- _EXERCISES_
1. In the text on RED² research activities, shorten the bullet beginning "Development of dose coefficients" and keep its main facts.
2. Resume the list of RED² research activities, picking up after its final entry.

- _PROVIDED TEXT_
★ ★ ★
RED² research activities include:

Computational Dosimetry

  • Development of dose coefficients using age/sex-specific anthropomorphic computational phantoms and radionuclide biokinetic models for occupational nuclear workers, members of the public, nuclear medicine, space, defense, and emergency response; 
  • Innovative approaches harnessing Monte Carlo and hybrid radiation transport methods;
  • Multi-scale multi physics computational fluid-particle dynamics (CFPD) modeling of physiologically-based dosimetric models;
  • Uncertainty quantification in external and internal dose assessment;
  • Artificial intelligence, machine learning, computer vision, and data science in radiation epidemiology and nuclear medicine diagnostic imaging and therapy.

Radiation Detection

  • Employment of validation and verification of gamma-ray spectroscopic detector responses for contaminated environmental media for environmental assessment and decommissioning.
  • Field triage assessment of radiation uptake during nuclear, radiological, and fission product release events;
  • Nuclear materials control, accounting, and safeguards of special nuclear material using gamma isotopic monitoring and neutron multiplicity counting.
★ ★ ★
- _RAW DATA_
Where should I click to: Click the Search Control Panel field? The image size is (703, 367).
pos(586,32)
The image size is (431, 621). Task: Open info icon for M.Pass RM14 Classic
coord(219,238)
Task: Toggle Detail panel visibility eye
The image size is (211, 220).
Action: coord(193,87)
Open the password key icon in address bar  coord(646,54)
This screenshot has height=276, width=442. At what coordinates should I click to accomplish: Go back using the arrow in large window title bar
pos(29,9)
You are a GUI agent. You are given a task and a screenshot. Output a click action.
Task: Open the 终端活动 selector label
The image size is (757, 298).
★ ★ ★
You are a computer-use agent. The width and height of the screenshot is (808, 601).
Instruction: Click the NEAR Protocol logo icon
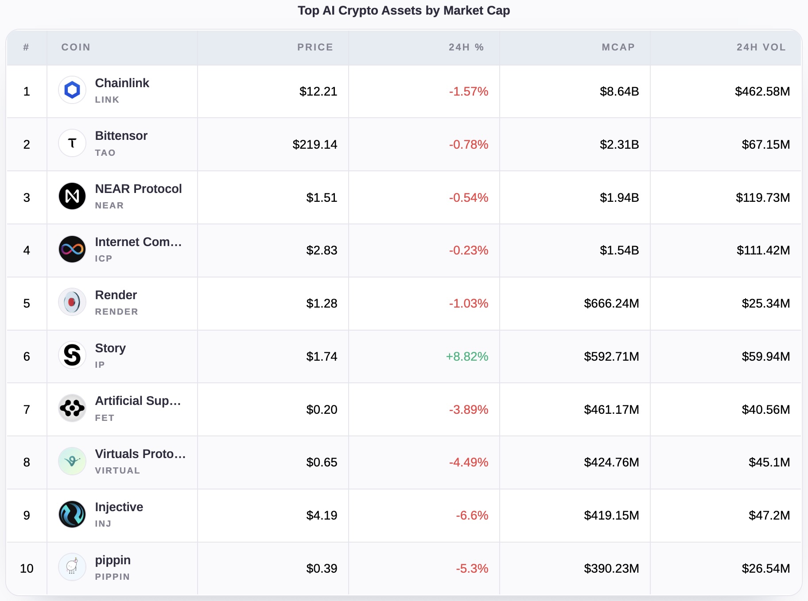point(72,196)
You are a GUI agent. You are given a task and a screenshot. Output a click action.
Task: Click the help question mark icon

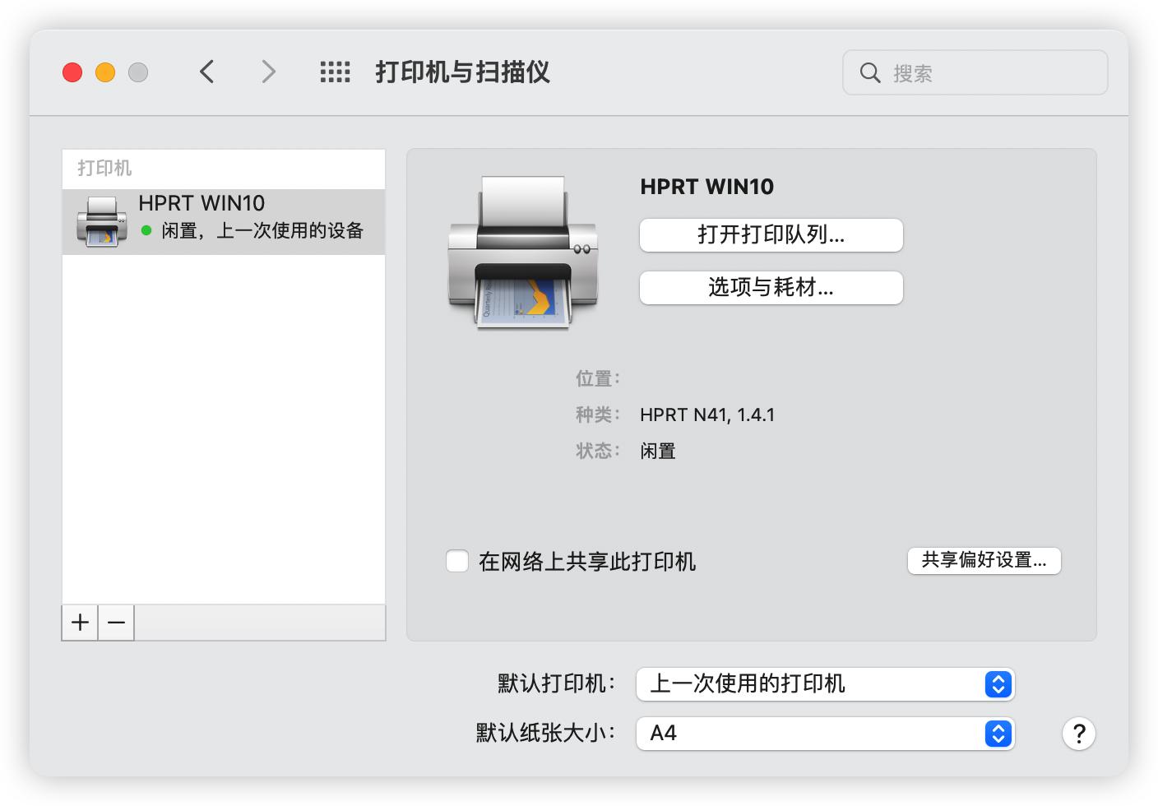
★ ★ ★
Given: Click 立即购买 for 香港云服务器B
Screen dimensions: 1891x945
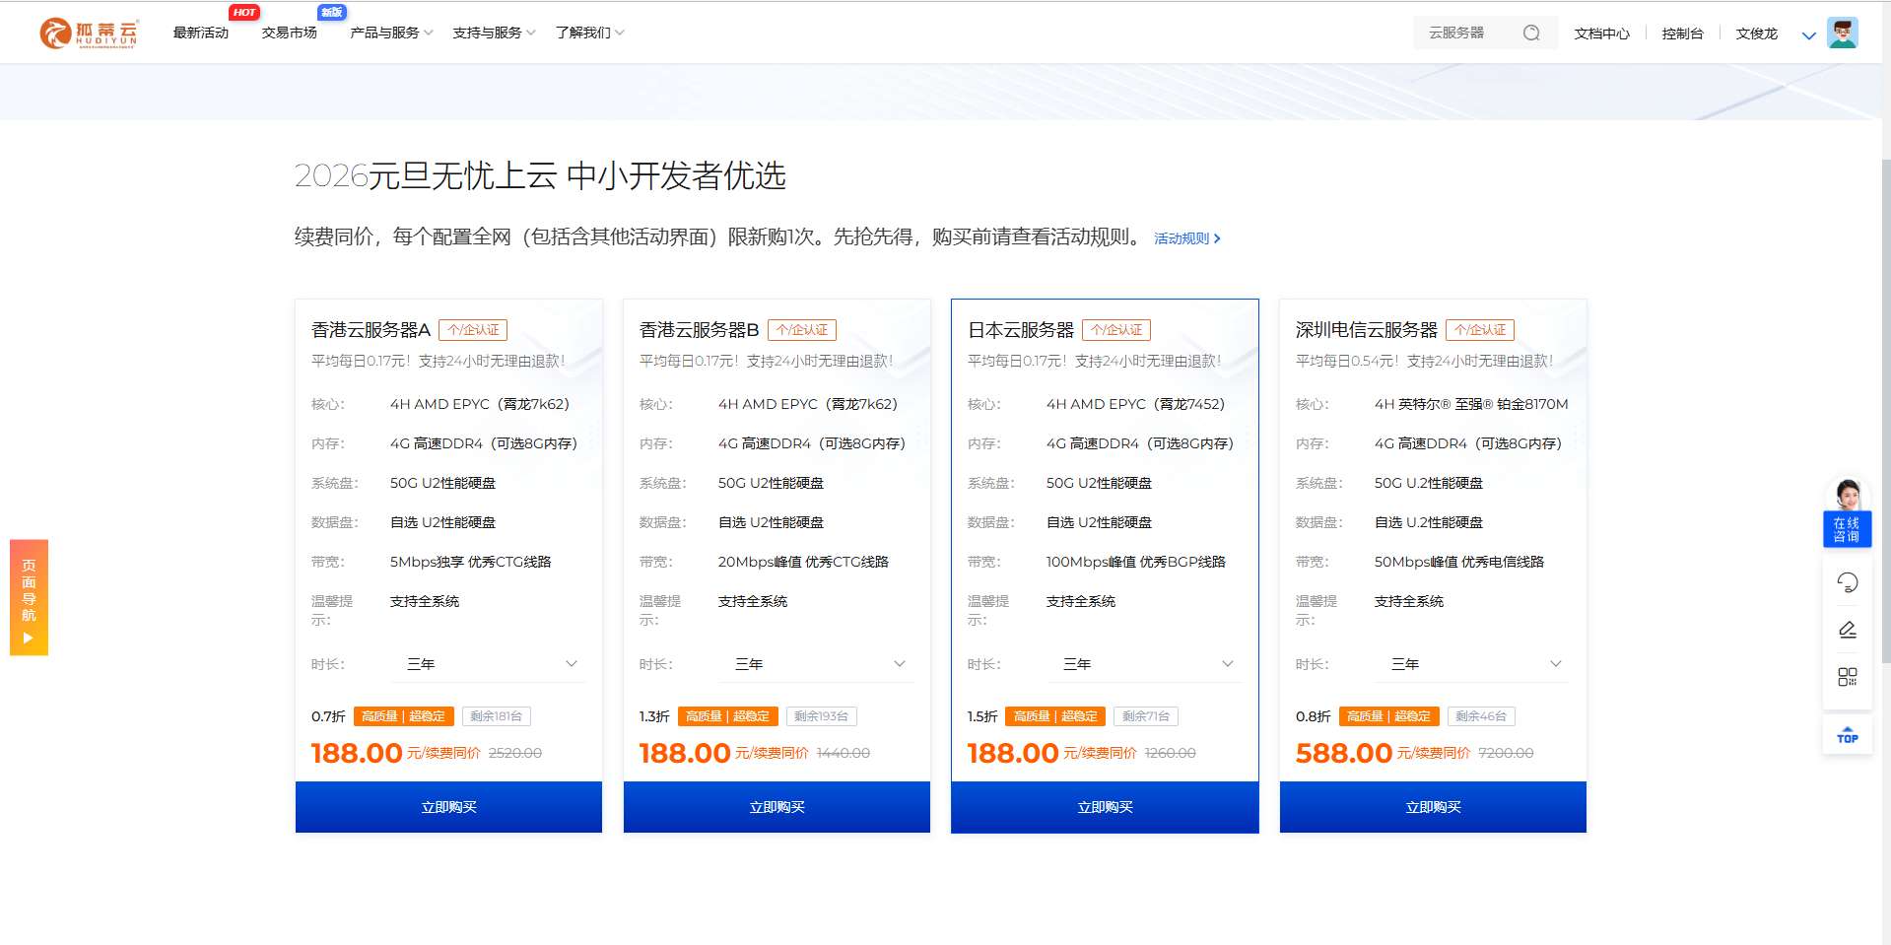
★ ★ ★
- _EXERCISE RESULTS_
1. Developing dose coefficients with age- and sex-specific computational phantoms and radionuclide biokinetic models for nuclear workers, the public, nuclear medicine, space, defense, and emergency response.

2.
Radiation Shielding

  • Specification and optimization using radiation transport simulation and experimental validation of accelerator-driven sources for radiotherapy, with recent focus on FLASH radiotherapy and high energy lasers;
  • Metaheuristic algorithmic optimization for shielding design of accelerator facilities.

Nuclear Safety, Security & Nonproliferation Policy, and Nuclear Knowledge Management

  • Advanced reactor licensing risk-informed safety/security and dose-based boundary siting under 10CFR Part 53 and 10CFR Part 73;
  • Evaluation of nuclear safety, security, and nonproliferation policy, including low dose regulation, nuclear safeguards and nonproliferation, emergency response, nuclear forensics (and here), and nuclear knowledge management (and video here).